La organización en todo estuvo impecable. Un diez para la
organizadora de este evento a la que observé que no disfrutó de la comida lo
suficiente dado que estaba siempre pendiente
a los reparos de todo lo que acontecía. Acomodar a quinientas veinte
personas y que todo salga bien es para decir chapó a Paqui Alcántara Godino y a
las asociaciones de mayores que contribuyeron con ella a acomodar a tantos asistentes. Quiero resaltar el trato exquisito del personal del servicio del
restaurante, atento en cada mesa a los requerimientos de los comensales, donde
la comida y la bebida llegaban siempre en el momento preciso. Por cierto, todo
muy rico y de buena calidad.

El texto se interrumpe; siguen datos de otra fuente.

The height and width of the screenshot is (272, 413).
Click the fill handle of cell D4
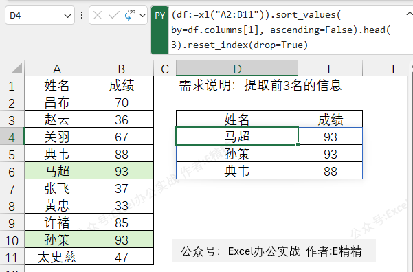pyautogui.click(x=298, y=144)
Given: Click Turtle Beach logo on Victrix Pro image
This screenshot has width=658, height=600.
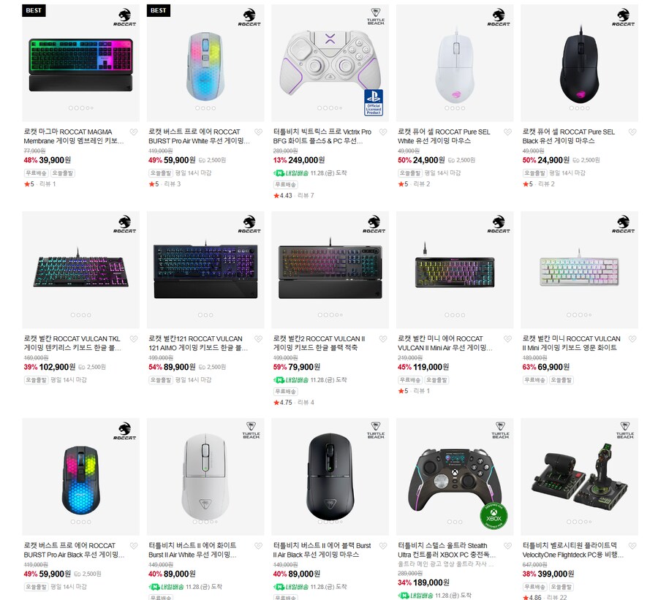Looking at the screenshot, I should [375, 16].
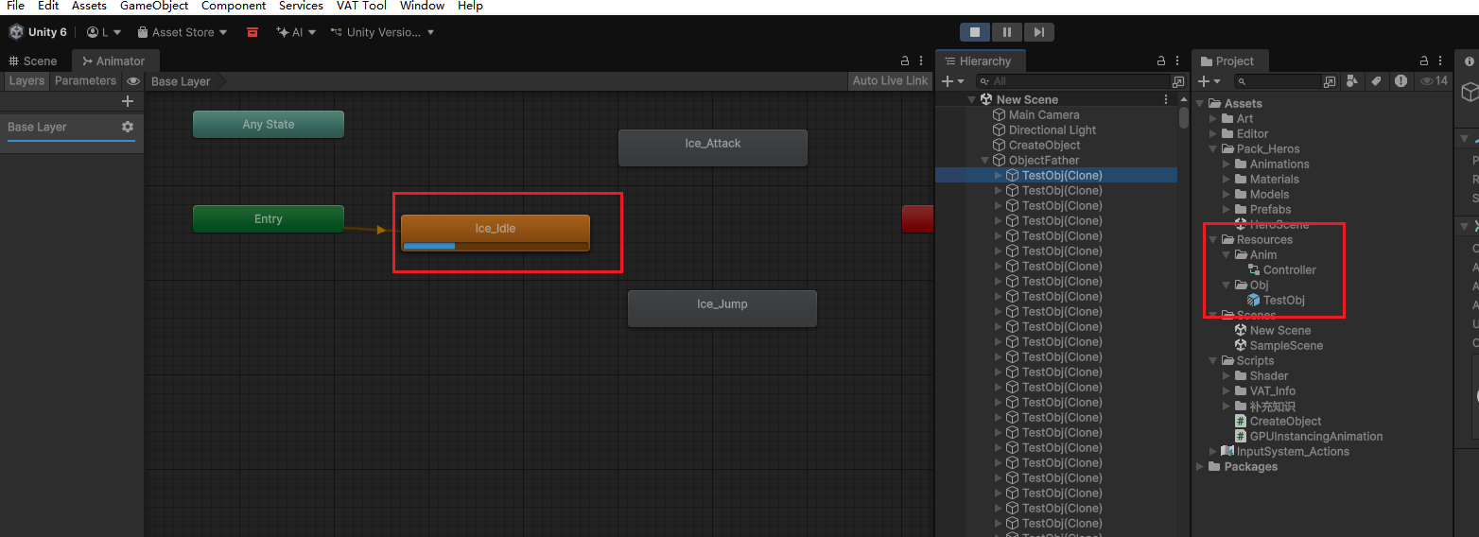Viewport: 1479px width, 537px height.
Task: Switch to Parameters in the Animator
Action: click(85, 81)
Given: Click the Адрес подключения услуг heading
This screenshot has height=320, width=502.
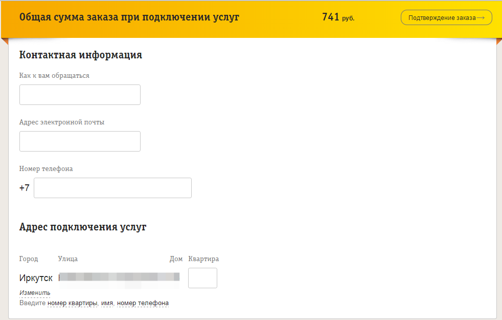Looking at the screenshot, I should pos(83,227).
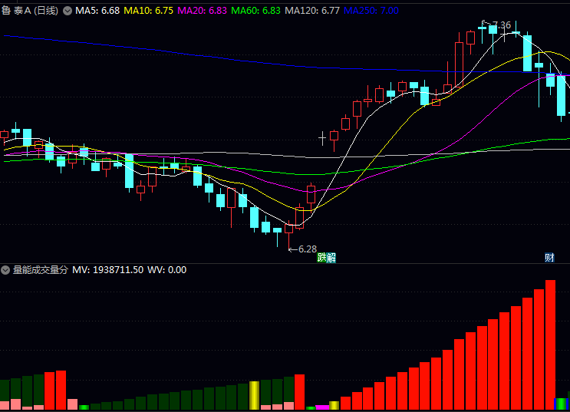Image resolution: width=570 pixels, height=412 pixels.
Task: Select the MA5: 6.68 indicator label
Action: 97,11
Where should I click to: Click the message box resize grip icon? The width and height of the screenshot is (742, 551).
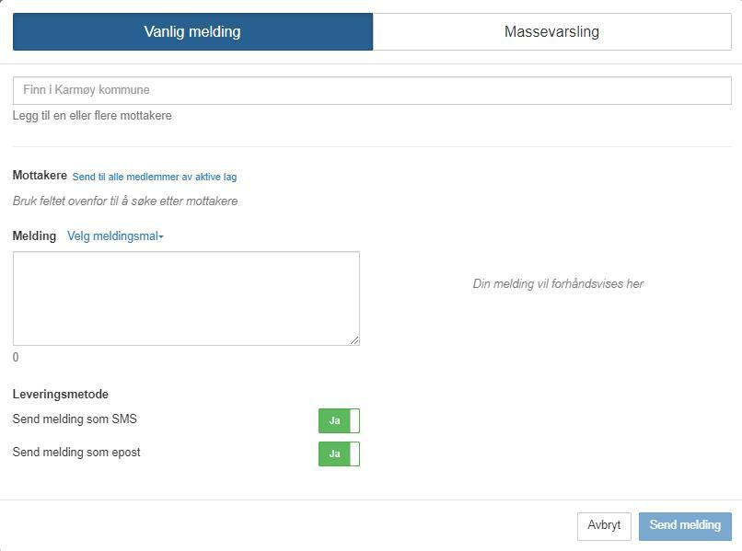354,340
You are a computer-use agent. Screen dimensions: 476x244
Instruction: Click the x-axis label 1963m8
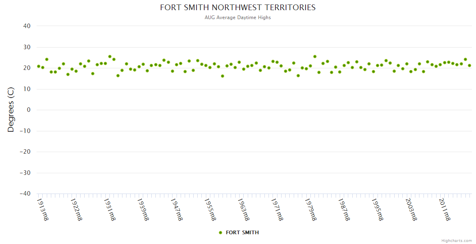click(243, 209)
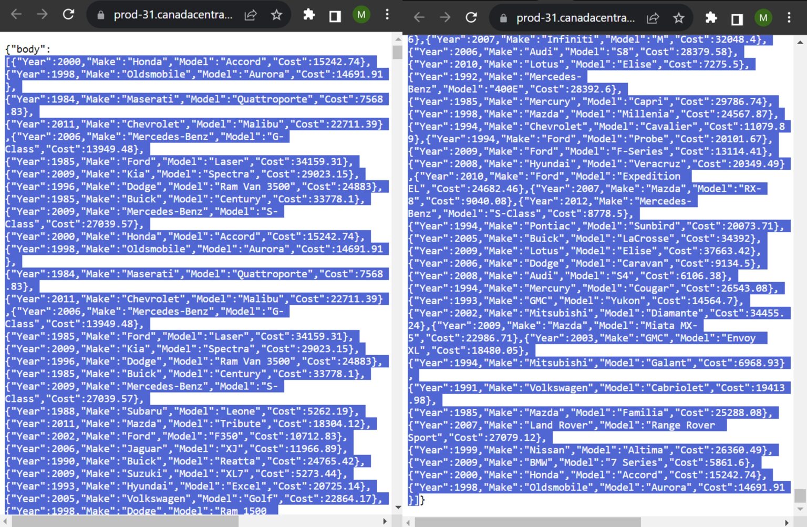Screen dimensions: 807x527
Task: Open Chrome three-dot menu in left window
Action: (387, 15)
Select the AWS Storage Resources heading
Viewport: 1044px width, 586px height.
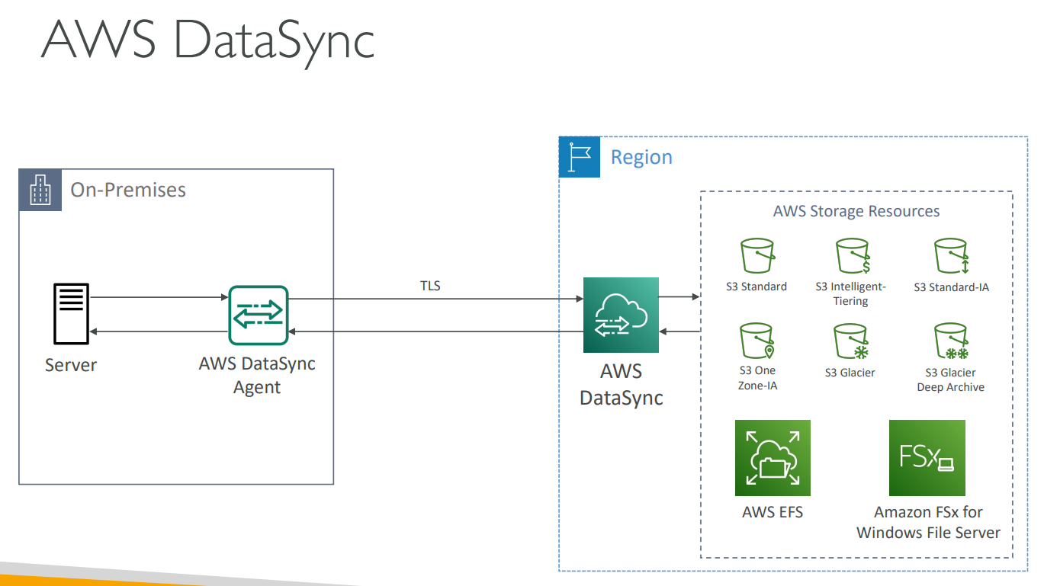856,211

A los postres, después de degustar unas gachas
torrecampeñas, típico plato en estas fiestas que se avecinan, con
el "sorbito de champán" de Juan y Junior,
canción esta evocadora de recuerdos de aquél ayer, dio paso a los brindis
y oír al Duo Arpes, a Juan y a Paco interpretar
melodías de aquella época y de otras más contemporáneas.
Calculé que la media de edad de todos los concurrentes seria
de setenta años, que multiplicado por el número de comensales da la friolera de
36.400 años repartidos proporcionalmente en cada una de las mochilas que todos
llevamos a nuestras espaldas. Impresionante la cifra resultante. Y allí los
dejé bailando. Por esta vez, las “dolemas” y los “recotines” quedarían
aparcados para otra ocasión. La media de cuatro pastillas diarias, más de dos
mil que tomaríamos, paliarían los efectos de muchas de nuestras patologías.
Me gustó tanto este acto que el año que viene pienso repetir,
pero eso sí, no faltéis ninguno porque pasaré lista.
Un bolero sonó cuando abandonaba el local. Yo soy poco
bailongo y por eso me ausenté, porque he de confesar que nací sordo de los
pies. Como veis nadie es perfecto.
Un abrazo para todos/as los que allí estuvisteis, abrazo que
hago extensivo a los que no pudieron asistir por distintas razones.
Antero Villar Rosa
Gracias Antero por este recuerdo que literariamente hablando es sutil, ligero, comprensible, dulce, armónico y cohesionado. Para mi, como Concejala suponen un halago tus palabras y te agradezco de corazón el gran regalo que es inmortalizar un día tan especial para muchísimos torrecampeños.
ResponderEliminarGracias amiga. Lo que reflejo son unas breves pinceladas de lo vivido por mí ese día. Fue un placer haber estado con los mios, con la generación de la paz y el progreso.